# THE TASK
A verbatim reproduction of the lines below, from the line containing "Task: Open the user avatar dropdown arrow" through the line containing "Given: Click the Ask something input field", both ends included, is the whole required output.

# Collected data
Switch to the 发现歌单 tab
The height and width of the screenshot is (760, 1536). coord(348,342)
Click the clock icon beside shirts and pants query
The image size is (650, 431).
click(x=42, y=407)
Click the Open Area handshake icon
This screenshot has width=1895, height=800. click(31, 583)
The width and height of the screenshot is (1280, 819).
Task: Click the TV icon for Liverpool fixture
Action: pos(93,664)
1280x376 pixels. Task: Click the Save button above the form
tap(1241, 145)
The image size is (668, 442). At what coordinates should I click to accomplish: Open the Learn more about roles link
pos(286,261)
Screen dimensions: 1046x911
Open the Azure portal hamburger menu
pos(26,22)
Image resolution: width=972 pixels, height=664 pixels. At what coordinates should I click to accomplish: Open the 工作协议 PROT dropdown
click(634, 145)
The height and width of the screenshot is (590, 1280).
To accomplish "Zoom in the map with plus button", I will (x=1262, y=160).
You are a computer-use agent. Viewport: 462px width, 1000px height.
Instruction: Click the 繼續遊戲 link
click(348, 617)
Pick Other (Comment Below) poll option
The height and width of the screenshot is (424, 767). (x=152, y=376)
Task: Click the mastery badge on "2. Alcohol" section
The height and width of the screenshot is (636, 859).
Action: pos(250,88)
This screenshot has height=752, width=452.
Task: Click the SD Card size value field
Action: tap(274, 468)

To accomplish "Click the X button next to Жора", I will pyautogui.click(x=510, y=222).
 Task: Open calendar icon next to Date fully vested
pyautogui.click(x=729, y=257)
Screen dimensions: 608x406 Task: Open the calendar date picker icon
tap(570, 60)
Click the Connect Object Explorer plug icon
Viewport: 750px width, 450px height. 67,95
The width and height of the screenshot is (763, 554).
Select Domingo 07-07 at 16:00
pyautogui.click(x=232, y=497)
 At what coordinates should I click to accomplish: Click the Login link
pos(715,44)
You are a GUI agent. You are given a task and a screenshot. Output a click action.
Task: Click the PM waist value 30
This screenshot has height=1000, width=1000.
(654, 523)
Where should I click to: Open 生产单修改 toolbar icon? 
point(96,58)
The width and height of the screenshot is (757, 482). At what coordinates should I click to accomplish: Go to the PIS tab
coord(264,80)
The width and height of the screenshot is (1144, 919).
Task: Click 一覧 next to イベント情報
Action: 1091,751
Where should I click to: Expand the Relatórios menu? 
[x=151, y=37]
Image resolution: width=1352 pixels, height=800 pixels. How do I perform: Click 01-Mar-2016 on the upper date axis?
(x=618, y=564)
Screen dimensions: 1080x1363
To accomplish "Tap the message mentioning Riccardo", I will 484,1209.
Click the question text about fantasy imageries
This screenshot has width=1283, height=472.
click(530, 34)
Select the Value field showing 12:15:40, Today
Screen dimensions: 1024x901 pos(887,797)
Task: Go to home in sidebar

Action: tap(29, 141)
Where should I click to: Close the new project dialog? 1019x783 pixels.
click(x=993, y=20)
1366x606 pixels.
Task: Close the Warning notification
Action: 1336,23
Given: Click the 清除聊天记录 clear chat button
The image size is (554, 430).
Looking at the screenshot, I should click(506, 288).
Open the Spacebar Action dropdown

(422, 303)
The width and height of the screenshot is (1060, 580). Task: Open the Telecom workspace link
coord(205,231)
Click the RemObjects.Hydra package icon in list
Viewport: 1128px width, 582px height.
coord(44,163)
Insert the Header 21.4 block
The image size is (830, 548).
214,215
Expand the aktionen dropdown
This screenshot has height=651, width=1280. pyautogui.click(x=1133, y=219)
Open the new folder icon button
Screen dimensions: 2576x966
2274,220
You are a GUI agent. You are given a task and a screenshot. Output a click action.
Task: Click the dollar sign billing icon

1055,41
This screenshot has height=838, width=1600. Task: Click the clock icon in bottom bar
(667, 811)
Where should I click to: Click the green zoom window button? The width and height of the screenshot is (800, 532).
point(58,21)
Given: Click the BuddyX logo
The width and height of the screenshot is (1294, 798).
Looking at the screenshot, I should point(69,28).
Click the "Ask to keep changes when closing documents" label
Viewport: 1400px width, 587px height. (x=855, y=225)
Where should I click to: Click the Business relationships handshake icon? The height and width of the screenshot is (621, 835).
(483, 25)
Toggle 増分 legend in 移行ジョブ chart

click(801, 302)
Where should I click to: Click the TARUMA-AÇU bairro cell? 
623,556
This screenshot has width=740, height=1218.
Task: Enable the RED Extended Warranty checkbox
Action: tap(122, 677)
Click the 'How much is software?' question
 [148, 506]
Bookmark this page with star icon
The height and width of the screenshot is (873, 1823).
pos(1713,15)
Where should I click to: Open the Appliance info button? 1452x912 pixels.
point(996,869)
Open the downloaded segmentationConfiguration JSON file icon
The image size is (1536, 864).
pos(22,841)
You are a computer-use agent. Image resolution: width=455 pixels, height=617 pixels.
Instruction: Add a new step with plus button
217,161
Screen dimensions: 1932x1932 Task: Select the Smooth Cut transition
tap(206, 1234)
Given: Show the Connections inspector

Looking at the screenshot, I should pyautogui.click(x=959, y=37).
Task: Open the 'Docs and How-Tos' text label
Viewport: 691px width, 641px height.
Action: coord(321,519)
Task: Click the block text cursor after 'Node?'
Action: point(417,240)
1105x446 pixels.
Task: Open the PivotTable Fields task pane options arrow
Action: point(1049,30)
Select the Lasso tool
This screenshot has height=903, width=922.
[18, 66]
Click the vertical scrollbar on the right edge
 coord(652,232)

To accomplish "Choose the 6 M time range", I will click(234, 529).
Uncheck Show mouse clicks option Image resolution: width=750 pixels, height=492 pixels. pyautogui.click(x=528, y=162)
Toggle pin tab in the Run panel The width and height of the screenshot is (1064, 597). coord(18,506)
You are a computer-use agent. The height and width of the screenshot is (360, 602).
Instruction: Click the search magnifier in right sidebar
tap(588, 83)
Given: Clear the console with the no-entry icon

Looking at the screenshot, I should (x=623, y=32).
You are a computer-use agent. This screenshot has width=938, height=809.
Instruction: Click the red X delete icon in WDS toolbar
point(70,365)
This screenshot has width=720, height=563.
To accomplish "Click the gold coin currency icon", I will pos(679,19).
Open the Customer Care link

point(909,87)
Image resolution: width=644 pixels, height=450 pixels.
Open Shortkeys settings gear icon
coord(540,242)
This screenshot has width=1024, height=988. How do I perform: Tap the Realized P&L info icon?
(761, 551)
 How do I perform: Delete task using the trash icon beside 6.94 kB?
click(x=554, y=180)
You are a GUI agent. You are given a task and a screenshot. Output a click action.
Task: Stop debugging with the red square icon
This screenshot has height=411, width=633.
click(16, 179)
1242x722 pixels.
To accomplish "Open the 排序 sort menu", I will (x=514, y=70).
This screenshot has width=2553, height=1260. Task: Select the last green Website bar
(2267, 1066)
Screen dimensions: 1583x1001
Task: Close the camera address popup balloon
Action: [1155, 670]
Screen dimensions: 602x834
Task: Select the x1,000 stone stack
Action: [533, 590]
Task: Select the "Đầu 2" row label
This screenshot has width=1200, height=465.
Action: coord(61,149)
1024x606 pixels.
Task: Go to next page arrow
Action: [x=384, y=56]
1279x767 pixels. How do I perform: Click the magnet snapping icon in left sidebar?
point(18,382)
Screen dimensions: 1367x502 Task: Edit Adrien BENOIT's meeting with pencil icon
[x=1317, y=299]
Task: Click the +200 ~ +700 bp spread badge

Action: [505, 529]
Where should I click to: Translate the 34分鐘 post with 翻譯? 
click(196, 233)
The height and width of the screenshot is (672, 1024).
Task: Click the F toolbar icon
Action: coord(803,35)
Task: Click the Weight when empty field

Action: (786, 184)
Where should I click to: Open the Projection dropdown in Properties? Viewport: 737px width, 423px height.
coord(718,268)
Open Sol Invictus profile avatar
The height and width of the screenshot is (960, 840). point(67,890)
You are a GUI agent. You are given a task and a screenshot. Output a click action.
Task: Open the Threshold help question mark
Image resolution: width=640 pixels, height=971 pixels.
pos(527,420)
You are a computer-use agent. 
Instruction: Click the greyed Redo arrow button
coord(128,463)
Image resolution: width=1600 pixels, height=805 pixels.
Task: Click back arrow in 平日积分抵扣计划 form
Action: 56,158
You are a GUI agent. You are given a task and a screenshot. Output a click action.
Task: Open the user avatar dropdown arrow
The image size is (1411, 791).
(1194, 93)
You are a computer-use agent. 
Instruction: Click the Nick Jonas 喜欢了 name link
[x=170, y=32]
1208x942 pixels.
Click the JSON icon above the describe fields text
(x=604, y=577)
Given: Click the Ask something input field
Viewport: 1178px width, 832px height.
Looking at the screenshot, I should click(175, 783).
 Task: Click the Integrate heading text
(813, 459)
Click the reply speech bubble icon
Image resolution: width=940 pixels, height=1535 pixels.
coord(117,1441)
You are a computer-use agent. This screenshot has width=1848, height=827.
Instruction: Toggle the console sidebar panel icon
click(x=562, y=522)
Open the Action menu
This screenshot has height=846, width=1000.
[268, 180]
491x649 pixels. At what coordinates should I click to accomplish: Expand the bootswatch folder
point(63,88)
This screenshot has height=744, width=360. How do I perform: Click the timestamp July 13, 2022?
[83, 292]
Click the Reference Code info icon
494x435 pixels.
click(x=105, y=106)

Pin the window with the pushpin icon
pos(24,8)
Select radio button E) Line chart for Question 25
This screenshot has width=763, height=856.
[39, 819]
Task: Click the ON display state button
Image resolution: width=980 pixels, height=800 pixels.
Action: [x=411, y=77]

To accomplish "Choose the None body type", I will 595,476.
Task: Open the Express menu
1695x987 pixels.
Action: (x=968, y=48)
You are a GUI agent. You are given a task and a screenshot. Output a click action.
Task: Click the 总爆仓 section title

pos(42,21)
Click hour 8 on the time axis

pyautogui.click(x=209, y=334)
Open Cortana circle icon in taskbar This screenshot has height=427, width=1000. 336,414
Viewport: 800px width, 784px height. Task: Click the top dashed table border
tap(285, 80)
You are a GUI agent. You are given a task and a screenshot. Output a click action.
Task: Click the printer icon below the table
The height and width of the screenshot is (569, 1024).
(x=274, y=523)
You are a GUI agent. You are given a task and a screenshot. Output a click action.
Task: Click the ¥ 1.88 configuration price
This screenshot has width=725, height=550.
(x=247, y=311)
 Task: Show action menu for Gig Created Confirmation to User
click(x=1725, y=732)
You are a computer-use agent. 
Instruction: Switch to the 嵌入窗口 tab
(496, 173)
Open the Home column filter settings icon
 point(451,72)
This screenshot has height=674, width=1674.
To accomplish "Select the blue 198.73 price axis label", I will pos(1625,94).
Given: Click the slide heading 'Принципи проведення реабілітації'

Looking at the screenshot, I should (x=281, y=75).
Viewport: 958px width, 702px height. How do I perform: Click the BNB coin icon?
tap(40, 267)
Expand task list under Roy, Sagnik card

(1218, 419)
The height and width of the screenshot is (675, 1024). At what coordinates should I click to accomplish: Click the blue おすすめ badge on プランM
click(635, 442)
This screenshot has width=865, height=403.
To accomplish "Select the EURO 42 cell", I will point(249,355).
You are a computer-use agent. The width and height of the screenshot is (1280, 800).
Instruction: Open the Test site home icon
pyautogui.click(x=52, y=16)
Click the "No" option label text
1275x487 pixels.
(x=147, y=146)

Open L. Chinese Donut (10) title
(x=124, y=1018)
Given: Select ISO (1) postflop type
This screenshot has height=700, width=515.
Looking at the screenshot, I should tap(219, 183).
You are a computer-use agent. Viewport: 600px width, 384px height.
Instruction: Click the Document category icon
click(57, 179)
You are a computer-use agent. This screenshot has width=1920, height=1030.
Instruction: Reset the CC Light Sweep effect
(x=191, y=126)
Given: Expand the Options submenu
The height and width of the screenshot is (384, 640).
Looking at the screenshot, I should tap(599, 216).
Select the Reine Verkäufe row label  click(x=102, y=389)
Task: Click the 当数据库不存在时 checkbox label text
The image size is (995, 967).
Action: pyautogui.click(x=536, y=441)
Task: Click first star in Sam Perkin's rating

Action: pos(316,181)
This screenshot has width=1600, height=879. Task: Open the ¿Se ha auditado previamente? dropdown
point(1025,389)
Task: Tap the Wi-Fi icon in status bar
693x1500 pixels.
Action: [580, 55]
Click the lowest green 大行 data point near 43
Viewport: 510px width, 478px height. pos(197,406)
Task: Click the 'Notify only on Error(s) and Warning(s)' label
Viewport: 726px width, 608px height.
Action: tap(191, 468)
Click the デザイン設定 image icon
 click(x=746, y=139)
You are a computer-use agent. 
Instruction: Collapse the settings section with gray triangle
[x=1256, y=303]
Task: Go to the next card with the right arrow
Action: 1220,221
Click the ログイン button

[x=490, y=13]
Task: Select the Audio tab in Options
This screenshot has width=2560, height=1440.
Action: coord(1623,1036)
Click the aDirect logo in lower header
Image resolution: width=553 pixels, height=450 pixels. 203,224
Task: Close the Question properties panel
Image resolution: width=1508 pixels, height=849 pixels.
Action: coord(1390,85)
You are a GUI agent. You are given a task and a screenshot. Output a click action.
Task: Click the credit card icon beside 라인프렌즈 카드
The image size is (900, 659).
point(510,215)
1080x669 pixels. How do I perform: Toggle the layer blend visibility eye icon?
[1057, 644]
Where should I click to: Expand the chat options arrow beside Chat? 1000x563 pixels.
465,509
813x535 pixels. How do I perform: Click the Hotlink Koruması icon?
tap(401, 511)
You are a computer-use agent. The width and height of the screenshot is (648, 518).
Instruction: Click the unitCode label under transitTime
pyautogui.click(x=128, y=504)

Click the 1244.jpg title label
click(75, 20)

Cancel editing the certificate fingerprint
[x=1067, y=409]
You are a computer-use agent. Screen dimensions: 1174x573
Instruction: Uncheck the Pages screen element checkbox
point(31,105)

# RESULT OF THIS TASK
Task: Open the user avatar dropdown arrow
The image size is (1411, 791).
(1194, 93)
You are a computer-use agent. 
Instruction: Click the Nick Jonas 喜欢了 name link
[x=170, y=32]
1208x942 pixels.
Click the JSON icon above the describe fields text
(x=604, y=577)
Given: Click the Ask something input field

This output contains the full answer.